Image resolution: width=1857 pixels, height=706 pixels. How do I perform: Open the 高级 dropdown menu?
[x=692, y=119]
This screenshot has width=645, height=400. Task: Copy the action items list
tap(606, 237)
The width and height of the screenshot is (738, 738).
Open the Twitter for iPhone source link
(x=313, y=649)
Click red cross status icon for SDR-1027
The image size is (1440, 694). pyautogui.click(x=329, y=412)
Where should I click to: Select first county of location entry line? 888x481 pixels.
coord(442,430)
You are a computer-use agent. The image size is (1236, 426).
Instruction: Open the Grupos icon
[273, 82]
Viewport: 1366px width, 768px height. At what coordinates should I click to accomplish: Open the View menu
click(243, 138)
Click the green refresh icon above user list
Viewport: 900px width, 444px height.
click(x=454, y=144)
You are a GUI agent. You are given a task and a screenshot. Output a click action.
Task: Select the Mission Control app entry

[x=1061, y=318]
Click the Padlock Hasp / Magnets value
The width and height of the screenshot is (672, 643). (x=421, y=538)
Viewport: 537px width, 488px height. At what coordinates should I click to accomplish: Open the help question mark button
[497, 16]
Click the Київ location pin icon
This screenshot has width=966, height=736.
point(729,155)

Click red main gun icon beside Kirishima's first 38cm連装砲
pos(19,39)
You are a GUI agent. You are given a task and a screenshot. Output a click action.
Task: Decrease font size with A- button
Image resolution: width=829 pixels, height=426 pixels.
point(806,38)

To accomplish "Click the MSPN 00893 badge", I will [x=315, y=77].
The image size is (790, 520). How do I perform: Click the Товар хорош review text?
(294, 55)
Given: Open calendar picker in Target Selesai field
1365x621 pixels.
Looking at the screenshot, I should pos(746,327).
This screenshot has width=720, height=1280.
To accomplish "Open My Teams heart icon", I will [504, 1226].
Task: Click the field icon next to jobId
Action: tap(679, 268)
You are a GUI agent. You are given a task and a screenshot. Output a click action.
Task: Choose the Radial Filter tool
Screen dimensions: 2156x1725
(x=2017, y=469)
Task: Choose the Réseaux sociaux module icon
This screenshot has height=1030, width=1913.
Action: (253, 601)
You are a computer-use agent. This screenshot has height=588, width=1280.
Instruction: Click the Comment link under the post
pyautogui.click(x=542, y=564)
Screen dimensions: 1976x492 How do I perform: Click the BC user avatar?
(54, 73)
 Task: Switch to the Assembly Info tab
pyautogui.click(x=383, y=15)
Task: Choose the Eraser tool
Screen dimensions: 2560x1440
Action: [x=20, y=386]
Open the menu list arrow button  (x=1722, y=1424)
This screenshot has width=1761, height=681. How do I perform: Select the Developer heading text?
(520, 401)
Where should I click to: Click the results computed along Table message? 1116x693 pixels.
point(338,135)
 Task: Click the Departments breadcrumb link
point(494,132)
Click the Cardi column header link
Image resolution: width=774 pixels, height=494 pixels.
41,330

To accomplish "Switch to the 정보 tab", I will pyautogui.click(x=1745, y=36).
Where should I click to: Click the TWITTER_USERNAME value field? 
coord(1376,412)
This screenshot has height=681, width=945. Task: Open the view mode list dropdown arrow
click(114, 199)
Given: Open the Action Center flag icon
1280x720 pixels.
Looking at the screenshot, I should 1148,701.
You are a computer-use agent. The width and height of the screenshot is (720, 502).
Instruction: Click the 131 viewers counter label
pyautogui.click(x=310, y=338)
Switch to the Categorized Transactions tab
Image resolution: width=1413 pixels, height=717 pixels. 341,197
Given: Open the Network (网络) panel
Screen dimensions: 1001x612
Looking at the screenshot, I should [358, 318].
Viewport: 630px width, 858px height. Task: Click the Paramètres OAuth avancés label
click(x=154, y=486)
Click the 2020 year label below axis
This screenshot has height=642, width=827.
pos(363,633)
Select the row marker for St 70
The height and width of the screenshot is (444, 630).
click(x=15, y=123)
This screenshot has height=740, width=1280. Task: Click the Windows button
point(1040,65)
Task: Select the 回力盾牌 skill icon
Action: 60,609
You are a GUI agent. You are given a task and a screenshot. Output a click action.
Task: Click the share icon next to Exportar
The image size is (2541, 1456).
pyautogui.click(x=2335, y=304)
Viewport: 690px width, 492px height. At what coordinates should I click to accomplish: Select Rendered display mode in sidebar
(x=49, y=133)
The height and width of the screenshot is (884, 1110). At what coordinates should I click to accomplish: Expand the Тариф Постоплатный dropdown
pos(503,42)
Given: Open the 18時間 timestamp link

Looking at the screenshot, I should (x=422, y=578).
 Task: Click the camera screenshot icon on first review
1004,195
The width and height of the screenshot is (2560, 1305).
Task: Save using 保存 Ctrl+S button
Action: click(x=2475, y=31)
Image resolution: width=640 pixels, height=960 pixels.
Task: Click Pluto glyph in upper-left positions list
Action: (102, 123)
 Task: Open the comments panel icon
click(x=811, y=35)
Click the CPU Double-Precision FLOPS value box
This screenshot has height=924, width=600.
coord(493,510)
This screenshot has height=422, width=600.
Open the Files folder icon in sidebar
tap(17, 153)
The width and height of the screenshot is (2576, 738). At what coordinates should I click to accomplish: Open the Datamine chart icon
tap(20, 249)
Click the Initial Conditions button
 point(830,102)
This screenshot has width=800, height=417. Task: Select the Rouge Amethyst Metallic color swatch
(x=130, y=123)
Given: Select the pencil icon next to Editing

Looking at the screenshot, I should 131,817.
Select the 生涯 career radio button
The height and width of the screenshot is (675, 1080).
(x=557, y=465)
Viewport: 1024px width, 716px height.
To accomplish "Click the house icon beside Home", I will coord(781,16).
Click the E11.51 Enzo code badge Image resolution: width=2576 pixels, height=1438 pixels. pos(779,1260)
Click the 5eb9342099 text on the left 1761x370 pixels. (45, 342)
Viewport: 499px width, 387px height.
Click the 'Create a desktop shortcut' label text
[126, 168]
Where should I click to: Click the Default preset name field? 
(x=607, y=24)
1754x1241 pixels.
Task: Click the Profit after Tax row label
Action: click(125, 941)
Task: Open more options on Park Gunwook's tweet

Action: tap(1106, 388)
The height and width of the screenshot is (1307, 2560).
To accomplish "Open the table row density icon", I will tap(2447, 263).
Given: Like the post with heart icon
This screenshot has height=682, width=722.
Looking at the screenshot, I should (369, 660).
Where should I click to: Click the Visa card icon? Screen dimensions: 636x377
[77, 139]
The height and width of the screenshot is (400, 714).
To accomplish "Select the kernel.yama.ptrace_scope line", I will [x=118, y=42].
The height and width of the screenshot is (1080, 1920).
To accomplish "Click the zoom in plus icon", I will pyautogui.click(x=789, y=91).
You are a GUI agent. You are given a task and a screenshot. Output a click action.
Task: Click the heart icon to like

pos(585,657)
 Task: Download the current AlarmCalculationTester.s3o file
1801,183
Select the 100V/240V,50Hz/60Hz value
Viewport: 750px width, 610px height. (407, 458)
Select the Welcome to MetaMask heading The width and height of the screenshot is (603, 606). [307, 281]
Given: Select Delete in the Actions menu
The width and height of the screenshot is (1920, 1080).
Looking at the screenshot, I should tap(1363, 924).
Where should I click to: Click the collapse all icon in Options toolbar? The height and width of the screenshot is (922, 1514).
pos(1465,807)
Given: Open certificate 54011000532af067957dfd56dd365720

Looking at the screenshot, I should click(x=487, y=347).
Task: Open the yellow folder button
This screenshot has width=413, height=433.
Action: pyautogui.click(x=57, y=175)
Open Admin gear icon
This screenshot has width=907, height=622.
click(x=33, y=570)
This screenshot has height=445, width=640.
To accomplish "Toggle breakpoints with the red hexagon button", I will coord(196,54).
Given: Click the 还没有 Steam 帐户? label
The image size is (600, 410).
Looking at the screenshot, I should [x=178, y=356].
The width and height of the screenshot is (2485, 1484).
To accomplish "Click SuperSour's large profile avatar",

◆ SET TASK:
Reproduce all of the records above word for word, line by line, without changing anything.

◆ FINAL RESULT:
Image resolution: width=1857 pixels, height=706 pixels. How do I perform: Open the 高级 dropdown menu?
[x=692, y=119]
This screenshot has width=645, height=400. Task: Copy the action items list
tap(606, 237)
The width and height of the screenshot is (738, 738).
Open the Twitter for iPhone source link
(x=313, y=649)
Click red cross status icon for SDR-1027
The image size is (1440, 694). pyautogui.click(x=329, y=412)
Where should I click to: Select first county of location entry line? 888x481 pixels.
coord(442,430)
You are a computer-use agent. The image size is (1236, 426).
Instruction: Open the Grupos icon
[273, 82]
Viewport: 1366px width, 768px height. At what coordinates should I click to accomplish: Open the View menu
click(243, 138)
Click the green refresh icon above user list
Viewport: 900px width, 444px height.
click(x=454, y=144)
You are a GUI agent. You are given a task and a screenshot. Output a click action.
Task: Select the Mission Control app entry

[x=1061, y=318]
Click the Padlock Hasp / Magnets value
The width and height of the screenshot is (672, 643). (x=421, y=538)
Viewport: 537px width, 488px height. At what coordinates should I click to accomplish: Open the help question mark button
[497, 16]
Click the Київ location pin icon
This screenshot has width=966, height=736.
point(729,155)

Click red main gun icon beside Kirishima's first 38cm連装砲
pos(19,39)
You are a GUI agent. You are given a task and a screenshot. Output a click action.
Task: Decrease font size with A- button
Image resolution: width=829 pixels, height=426 pixels.
point(806,38)

To accomplish "Click the MSPN 00893 badge", I will [x=315, y=77].
The image size is (790, 520). How do I perform: Click the Товар хорош review text?
(294, 55)
Given: Open calendar picker in Target Selesai field
1365x621 pixels.
Looking at the screenshot, I should pos(746,327).
This screenshot has width=720, height=1280.
To accomplish "Open My Teams heart icon", I will [504, 1226].
Task: Click the field icon next to jobId
Action: tap(679, 268)
You are a GUI agent. You are given a task and a screenshot. Output a click action.
Task: Choose the Radial Filter tool
Screen dimensions: 2156x1725
(x=2017, y=469)
Task: Choose the Réseaux sociaux module icon
This screenshot has height=1030, width=1913.
Action: (253, 601)
You are a computer-use agent. This screenshot has height=588, width=1280.
Instruction: Click the Comment link under the post
pyautogui.click(x=542, y=564)
Screen dimensions: 1976x492 How do I perform: Click the BC user avatar?
(54, 73)
 Task: Switch to the Assembly Info tab
pyautogui.click(x=383, y=15)
Task: Choose the Eraser tool
Screen dimensions: 2560x1440
Action: [x=20, y=386]
Open the menu list arrow button  (x=1722, y=1424)
This screenshot has width=1761, height=681. How do I perform: Select the Developer heading text?
(520, 401)
Where should I click to: Click the results computed along Table message? 1116x693 pixels.
point(338,135)
 Task: Click the Departments breadcrumb link
point(494,132)
Click the Cardi column header link
Image resolution: width=774 pixels, height=494 pixels.
41,330

To accomplish "Switch to the 정보 tab", I will pyautogui.click(x=1745, y=36).
Where should I click to: Click the TWITTER_USERNAME value field? 
coord(1376,412)
This screenshot has height=681, width=945. Task: Open the view mode list dropdown arrow
click(114, 199)
Given: Open the Action Center flag icon
1280x720 pixels.
Looking at the screenshot, I should 1148,701.
You are a computer-use agent. The width and height of the screenshot is (720, 502).
Instruction: Click the 131 viewers counter label
pyautogui.click(x=310, y=338)
Switch to the Categorized Transactions tab
Image resolution: width=1413 pixels, height=717 pixels. 341,197
Given: Open the Network (网络) panel
Screen dimensions: 1001x612
Looking at the screenshot, I should [358, 318].
Viewport: 630px width, 858px height. Task: Click the Paramètres OAuth avancés label
click(x=154, y=486)
Click the 2020 year label below axis
This screenshot has height=642, width=827.
pos(363,633)
Select the row marker for St 70
The height and width of the screenshot is (444, 630).
click(x=15, y=123)
This screenshot has height=740, width=1280. Task: Click the Windows button
point(1040,65)
Task: Select the 回力盾牌 skill icon
Action: 60,609
You are a GUI agent. You are given a task and a screenshot. Output a click action.
Task: Click the share icon next to Exportar
The image size is (2541, 1456).
pyautogui.click(x=2335, y=304)
Viewport: 690px width, 492px height. At what coordinates should I click to accomplish: Select Rendered display mode in sidebar
(x=49, y=133)
The height and width of the screenshot is (884, 1110). At what coordinates should I click to accomplish: Expand the Тариф Постоплатный dropdown
pos(503,42)
Given: Open the 18時間 timestamp link

Looking at the screenshot, I should (x=422, y=578).
 Task: Click the camera screenshot icon on first review
1004,195
The width and height of the screenshot is (2560, 1305).
Task: Save using 保存 Ctrl+S button
Action: click(x=2475, y=31)
Image resolution: width=640 pixels, height=960 pixels.
Task: Click Pluto glyph in upper-left positions list
Action: (102, 123)
 Task: Open the comments panel icon
click(x=811, y=35)
Click the CPU Double-Precision FLOPS value box
This screenshot has height=924, width=600.
coord(493,510)
This screenshot has height=422, width=600.
Open the Files folder icon in sidebar
tap(17, 153)
The width and height of the screenshot is (2576, 738). At what coordinates should I click to accomplish: Open the Datamine chart icon
tap(20, 249)
Click the Initial Conditions button
 point(830,102)
This screenshot has width=800, height=417. Task: Select the Rouge Amethyst Metallic color swatch
(x=130, y=123)
Given: Select the pencil icon next to Editing

Looking at the screenshot, I should 131,817.
Select the 生涯 career radio button
The height and width of the screenshot is (675, 1080).
(x=557, y=465)
Viewport: 1024px width, 716px height.
To accomplish "Click the house icon beside Home", I will coord(781,16).
Click the E11.51 Enzo code badge Image resolution: width=2576 pixels, height=1438 pixels. pos(779,1260)
Click the 5eb9342099 text on the left 1761x370 pixels. (45, 342)
Viewport: 499px width, 387px height.
Click the 'Create a desktop shortcut' label text
[126, 168]
Where should I click to: Click the Default preset name field? 
(x=607, y=24)
1754x1241 pixels.
Task: Click the Profit after Tax row label
Action: click(125, 941)
Task: Open more options on Park Gunwook's tweet

Action: tap(1106, 388)
The height and width of the screenshot is (1307, 2560).
To accomplish "Open the table row density icon", I will tap(2447, 263).
Given: Like the post with heart icon
This screenshot has height=682, width=722.
Looking at the screenshot, I should (369, 660).
Where should I click to: Click the Visa card icon? Screen dimensions: 636x377
[77, 139]
The height and width of the screenshot is (400, 714).
To accomplish "Select the kernel.yama.ptrace_scope line", I will [x=118, y=42].
The height and width of the screenshot is (1080, 1920).
To accomplish "Click the zoom in plus icon", I will pyautogui.click(x=789, y=91).
You are a GUI agent. You are given a task and a screenshot. Output a click action.
Task: Click the heart icon to like

pos(585,657)
 Task: Download the current AlarmCalculationTester.s3o file
1801,183
Select the 100V/240V,50Hz/60Hz value
Viewport: 750px width, 610px height. (407, 458)
Select the Welcome to MetaMask heading The width and height of the screenshot is (603, 606). [307, 281]
Given: Select Delete in the Actions menu
The width and height of the screenshot is (1920, 1080).
Looking at the screenshot, I should tap(1363, 924).
Where should I click to: Click the collapse all icon in Options toolbar? The height and width of the screenshot is (922, 1514).
pos(1465,807)
Given: Open certificate 54011000532af067957dfd56dd365720

Looking at the screenshot, I should click(x=487, y=347).
Task: Open the yellow folder button
This screenshot has width=413, height=433.
Action: pyautogui.click(x=57, y=175)
Open Admin gear icon
This screenshot has width=907, height=622.
click(x=33, y=570)
This screenshot has height=445, width=640.
To accomplish "Toggle breakpoints with the red hexagon button", I will coord(196,54).
Given: Click the 还没有 Steam 帐户? label
The image size is (600, 410).
Looking at the screenshot, I should [x=178, y=356].
The width and height of the screenshot is (2485, 1484).
To accomplish "Click SuperSour's large profile avatar",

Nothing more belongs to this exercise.